Mr Trump has said he is ready to implement new tariffs as soon as a public comment period on the plan ends on Thursday, which would be a major escalation after Washington already applied tariffs on $50 billion of exports from China.

While US growth remains solid for now thanks to huge tax cuts, some analysts say it has now peaked.

A Reuters poll last month forecast growth in the world’s biggest economy will slow steadily in coming quarters, with analysts expecting Mr Trump’s trade war to inflict damage.

Another poll showed a similarly cautious outlook for euro zone growth over the remainder of this year and in 2019.

China’s vast manufacturing sector grew at the slowest pace in more than a year in August, with export orders shrinking for a fifth month.

Export orders also shrank in Japan and South Korea, suggesting increasing protectionism and concerns of slower Chinese demand are weighing on Asia’s export-reliant economies.

Separate data showed Japanese corporate capital expenditure jumped in the second quarter by the most since 2006, though some analysts warn that global trade tensions may cloud the outlook.

“The tit-for-tat tariff retaliation hurts China’s economy far more than that of the United States. And when you look at Asia’s economic prospects, much depends on whether China could avoid a sharp slowdown in growth,” said Yoshiki Shinke, chief economist at Dai-ichi Life Research Institute in Japan.

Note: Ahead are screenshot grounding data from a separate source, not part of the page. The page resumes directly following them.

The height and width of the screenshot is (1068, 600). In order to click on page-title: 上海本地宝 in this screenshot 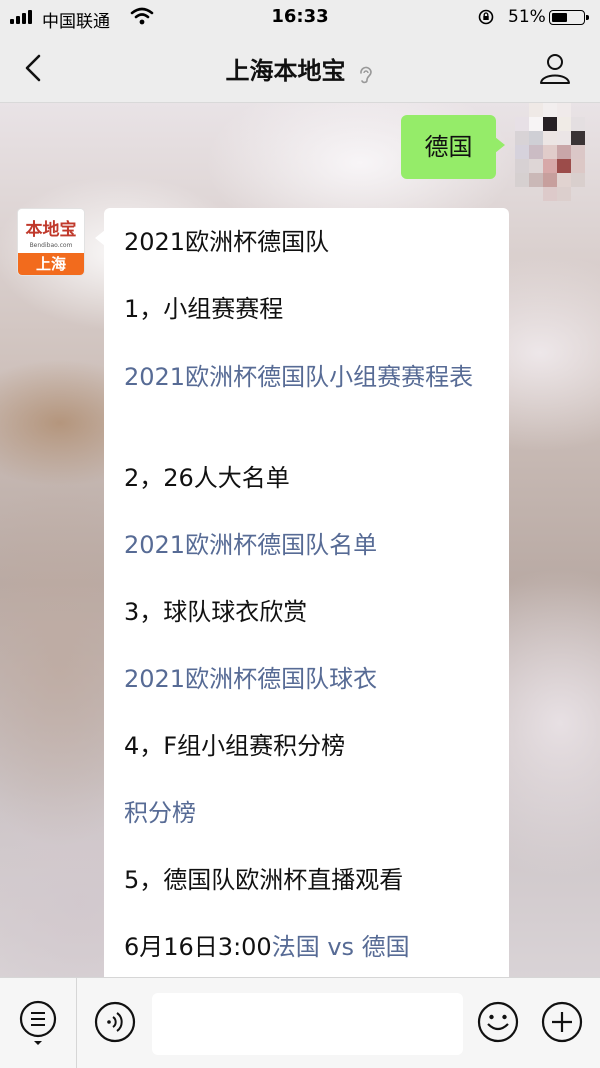, I will do `click(286, 71)`.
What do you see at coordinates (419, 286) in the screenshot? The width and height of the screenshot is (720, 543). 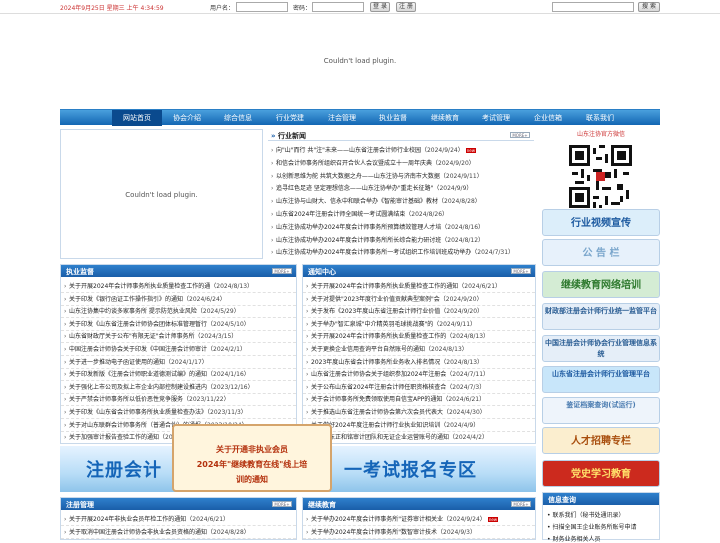 I see `list-item: › 关于开展2024年会计师事务所执业质量检查工作的通知（2024/6/21）` at bounding box center [419, 286].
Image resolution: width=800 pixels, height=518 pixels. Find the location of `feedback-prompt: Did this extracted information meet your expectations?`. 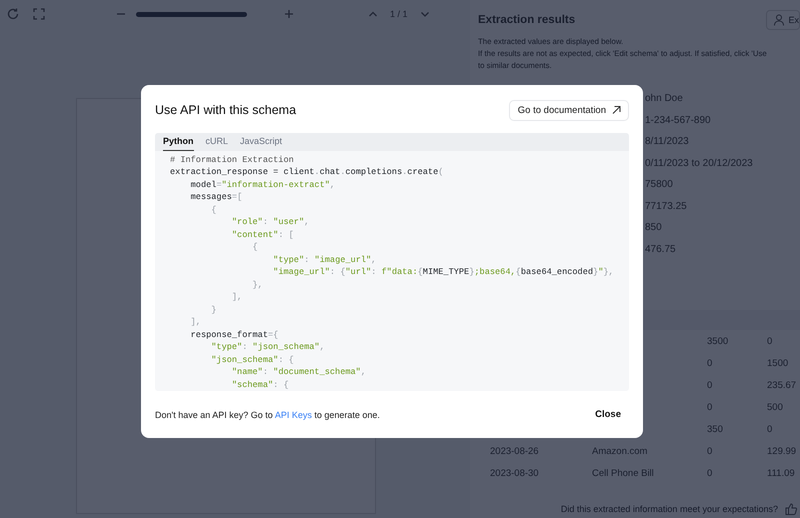

feedback-prompt: Did this extracted information meet your expectations? is located at coordinates (669, 509).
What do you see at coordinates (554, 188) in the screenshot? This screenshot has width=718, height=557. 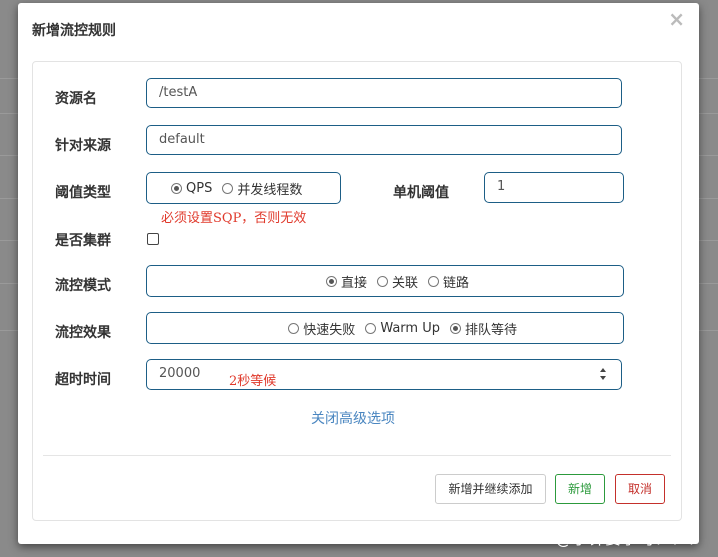 I see `threshold-input: 1` at bounding box center [554, 188].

China’s Caixin/Markit Manufacturing Purchasing Managers’ Index (PMI) fell to 50.6 in August, matching economists’ forecasts. While the index remained above the 50-point mark that separates growth from contraction for the 15th consecutive month, it was the weakest since June 2017.

New export orders, an indicator of future activity, have contracted for the longest stretch since the first half of 2016, the Caixin PMI showed.